Instruction: Print the following data verbatim, starting at the line that contains "Open the Color Correction tool card" and ending after the line that contains "(x=520, y=149)".

Input records:
## begin
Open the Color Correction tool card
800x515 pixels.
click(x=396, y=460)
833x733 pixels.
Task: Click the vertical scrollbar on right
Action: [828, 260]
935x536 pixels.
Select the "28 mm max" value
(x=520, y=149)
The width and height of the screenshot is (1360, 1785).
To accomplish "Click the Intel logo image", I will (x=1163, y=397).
## end
## begin
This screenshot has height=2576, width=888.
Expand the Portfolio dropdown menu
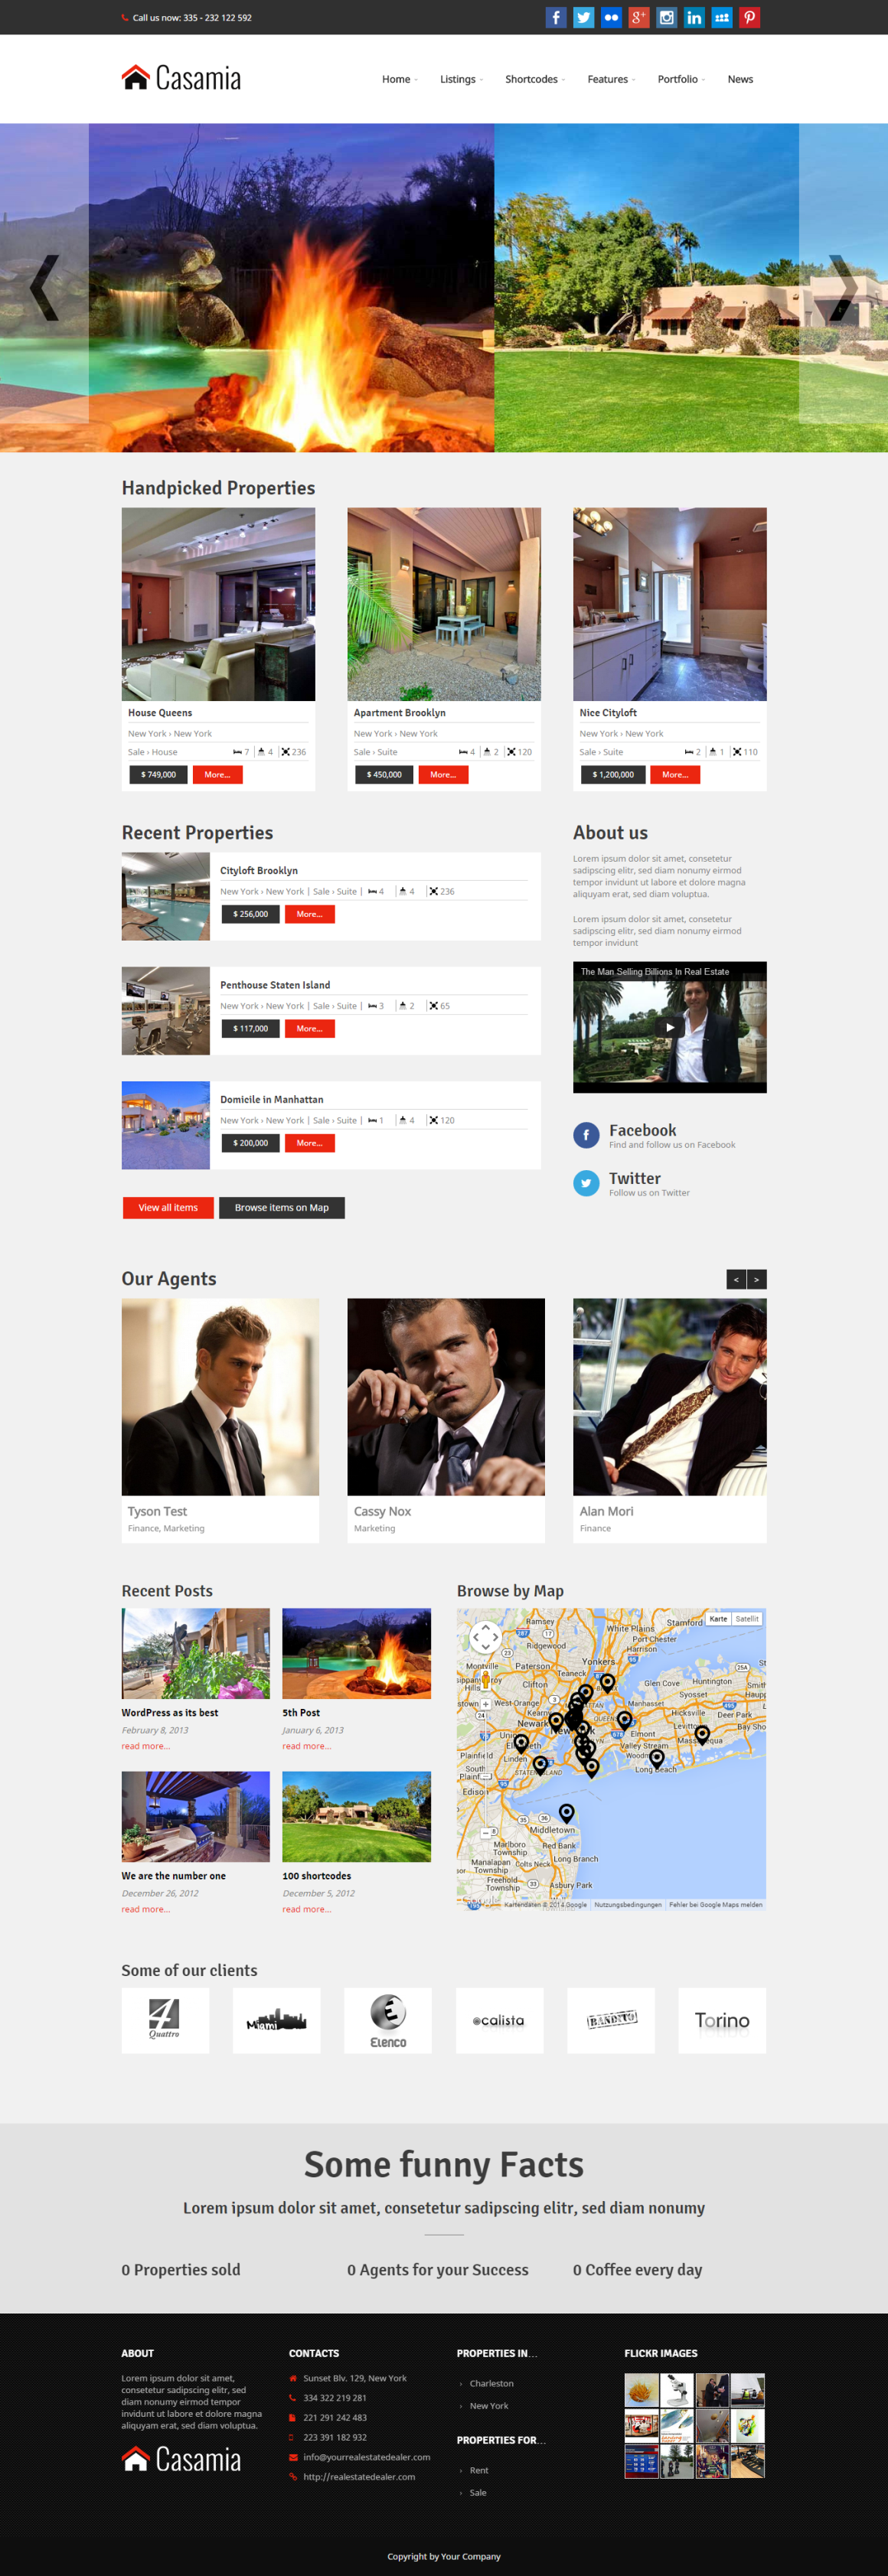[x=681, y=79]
## end
## begin
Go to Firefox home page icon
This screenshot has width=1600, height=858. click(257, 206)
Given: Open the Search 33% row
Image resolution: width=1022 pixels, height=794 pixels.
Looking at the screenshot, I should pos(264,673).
## end
Correct result:
Open the Color Correction tool card
800x515 pixels.
click(x=396, y=460)
833x733 pixels.
Task: Click the vertical scrollbar on right
Action: [828, 260]
935x536 pixels.
Select the "28 mm max" value
(x=520, y=149)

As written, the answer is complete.